Dans son livre intitulé "La Vème République : une démonarchie" (LGDJ, 1990), le juriste français Jacques Georgel écrit : "Le chef de l'Etat est le véritable moteur du régime et il supporte une responsabilité politique. C'est le contraire du texte constitutionnel de 1958."
"Le Premier ministre et les ministres doivent exécuter la politique définie par le Président de la République" disait François Mitterrand, pourtant à l'origine opposant au fort présidentialisme de la Vème République.

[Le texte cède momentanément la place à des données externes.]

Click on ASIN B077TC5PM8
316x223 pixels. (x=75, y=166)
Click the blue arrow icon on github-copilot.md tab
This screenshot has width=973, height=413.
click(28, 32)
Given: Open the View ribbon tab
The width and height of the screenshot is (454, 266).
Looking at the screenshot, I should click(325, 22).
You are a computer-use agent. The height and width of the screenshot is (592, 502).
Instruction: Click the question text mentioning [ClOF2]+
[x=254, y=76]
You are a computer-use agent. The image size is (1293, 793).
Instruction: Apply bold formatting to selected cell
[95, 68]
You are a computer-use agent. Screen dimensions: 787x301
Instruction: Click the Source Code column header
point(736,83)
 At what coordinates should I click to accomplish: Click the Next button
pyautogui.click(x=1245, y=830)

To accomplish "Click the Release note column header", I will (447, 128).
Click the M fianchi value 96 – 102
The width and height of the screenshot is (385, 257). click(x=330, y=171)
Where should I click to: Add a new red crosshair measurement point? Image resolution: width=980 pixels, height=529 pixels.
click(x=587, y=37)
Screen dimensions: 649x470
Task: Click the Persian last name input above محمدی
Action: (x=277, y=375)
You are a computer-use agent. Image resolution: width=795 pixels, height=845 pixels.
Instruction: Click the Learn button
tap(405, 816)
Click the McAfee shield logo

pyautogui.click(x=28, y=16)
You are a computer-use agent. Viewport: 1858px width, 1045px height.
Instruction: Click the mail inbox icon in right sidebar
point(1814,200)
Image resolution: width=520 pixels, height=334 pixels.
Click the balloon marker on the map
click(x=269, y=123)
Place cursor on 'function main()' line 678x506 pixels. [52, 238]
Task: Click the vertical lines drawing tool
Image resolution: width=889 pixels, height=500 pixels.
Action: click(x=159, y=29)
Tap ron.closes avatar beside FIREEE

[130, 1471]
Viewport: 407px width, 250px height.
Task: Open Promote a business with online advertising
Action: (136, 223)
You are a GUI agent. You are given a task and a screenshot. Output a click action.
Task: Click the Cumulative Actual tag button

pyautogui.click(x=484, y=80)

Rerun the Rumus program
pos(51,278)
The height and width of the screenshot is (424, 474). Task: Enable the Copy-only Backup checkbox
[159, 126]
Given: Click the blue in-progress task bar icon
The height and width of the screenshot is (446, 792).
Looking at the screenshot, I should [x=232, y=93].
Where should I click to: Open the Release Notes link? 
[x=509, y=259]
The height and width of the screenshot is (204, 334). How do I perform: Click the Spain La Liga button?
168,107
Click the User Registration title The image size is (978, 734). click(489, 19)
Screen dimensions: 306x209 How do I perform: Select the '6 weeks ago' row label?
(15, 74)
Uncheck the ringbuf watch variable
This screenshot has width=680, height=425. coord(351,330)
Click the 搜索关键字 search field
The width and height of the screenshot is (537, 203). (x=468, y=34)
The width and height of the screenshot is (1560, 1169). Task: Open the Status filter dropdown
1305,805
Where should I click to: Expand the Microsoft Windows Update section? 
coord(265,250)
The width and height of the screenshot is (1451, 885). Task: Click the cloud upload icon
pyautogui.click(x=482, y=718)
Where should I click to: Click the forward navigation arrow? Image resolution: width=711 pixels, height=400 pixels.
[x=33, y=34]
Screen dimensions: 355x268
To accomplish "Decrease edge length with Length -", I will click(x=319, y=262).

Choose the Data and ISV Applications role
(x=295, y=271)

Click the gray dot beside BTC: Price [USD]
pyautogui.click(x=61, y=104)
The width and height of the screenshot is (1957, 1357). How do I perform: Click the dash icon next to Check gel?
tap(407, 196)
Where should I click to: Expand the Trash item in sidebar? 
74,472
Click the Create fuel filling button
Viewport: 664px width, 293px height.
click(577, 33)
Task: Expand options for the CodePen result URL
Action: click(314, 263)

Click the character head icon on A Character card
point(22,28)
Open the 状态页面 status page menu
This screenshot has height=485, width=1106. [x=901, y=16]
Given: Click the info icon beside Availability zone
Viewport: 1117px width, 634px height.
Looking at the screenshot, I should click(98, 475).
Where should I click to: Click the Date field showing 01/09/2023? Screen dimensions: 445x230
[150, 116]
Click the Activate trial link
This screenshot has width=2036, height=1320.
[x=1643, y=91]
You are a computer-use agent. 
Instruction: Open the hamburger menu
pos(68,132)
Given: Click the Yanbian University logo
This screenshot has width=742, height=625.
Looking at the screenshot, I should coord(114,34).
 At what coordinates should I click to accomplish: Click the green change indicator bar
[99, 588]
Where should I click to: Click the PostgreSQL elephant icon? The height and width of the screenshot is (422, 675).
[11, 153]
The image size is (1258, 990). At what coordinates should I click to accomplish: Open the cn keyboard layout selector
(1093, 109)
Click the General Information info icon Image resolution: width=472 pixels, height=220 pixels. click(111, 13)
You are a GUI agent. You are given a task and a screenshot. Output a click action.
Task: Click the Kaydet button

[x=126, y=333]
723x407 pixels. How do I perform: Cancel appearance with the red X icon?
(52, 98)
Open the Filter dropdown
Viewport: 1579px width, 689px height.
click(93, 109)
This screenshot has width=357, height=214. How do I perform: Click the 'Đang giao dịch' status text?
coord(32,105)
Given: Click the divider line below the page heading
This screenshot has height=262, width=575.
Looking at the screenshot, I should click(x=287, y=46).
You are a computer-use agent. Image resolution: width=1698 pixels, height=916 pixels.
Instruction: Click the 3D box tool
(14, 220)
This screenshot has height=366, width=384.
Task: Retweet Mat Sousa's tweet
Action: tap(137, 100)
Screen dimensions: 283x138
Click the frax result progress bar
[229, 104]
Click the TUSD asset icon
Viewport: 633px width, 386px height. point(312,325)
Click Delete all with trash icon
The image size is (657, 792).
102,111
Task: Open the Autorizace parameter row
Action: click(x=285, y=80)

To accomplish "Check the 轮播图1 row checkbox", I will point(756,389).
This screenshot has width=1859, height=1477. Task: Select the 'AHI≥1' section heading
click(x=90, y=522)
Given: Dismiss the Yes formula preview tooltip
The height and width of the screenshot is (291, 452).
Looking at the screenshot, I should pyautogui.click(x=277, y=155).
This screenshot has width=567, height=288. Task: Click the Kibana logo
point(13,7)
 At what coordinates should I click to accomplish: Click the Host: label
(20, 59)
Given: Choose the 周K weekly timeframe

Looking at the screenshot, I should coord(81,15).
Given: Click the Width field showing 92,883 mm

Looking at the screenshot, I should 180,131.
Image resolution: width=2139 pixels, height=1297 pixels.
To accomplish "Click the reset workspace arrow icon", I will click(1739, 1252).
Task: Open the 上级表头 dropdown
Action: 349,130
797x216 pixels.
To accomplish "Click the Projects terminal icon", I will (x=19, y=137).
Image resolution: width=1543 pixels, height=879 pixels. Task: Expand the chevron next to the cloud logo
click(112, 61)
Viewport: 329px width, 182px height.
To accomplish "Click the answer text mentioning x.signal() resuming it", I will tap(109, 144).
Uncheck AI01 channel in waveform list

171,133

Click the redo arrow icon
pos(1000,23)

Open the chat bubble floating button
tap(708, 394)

Le régime actuel, à l'origine, était voulu comme un régime qui accorderait une place importante à l'organe exécutif et notamment au président de la République, qui pourrait devenir «le sauveur de la nation», si besoin il y a. Cependant, dans le texte rédigé en 1958, le président, s'il peut exercer des pouvoirs importants, n'est ni «le moteur» qui anime le régime, ni «responsable» politiquement.
Ainsi il est vrai que la pratique du pouvoir sous la cinquième présidentielle s'est opposée au texte en faisant du président la figure principale du Régime.
Cependant, l'inquiétude d'une monarchisation de la République derrière cette personnalisation du pouvoir est peut-être moins justifiée.

Extrait du document:

Dans une première partie, on verra qu'en effet, si le texte de 1958 indique que le président de la République est irresponsable politiquement, et qu'il n'est pas la seule tête du pouvoir exécutif, la pratique a imposé une autre vision de ce personnage. Voyons d'abord ce que dit la Constitution de 1958. Le président de la République est surtout un gardien du régime, qui en protège ses principes ; c'est un «arbitre» (article 5). Il peut disposer de pouvoirs importants, inconcevables dans les régimes précédents, comme la dissolution de l'Assemblée nationale (article 12), appeler à un référendum (article 11), ou prendre les pleins pouvoirs pour protéger la nation (article 16).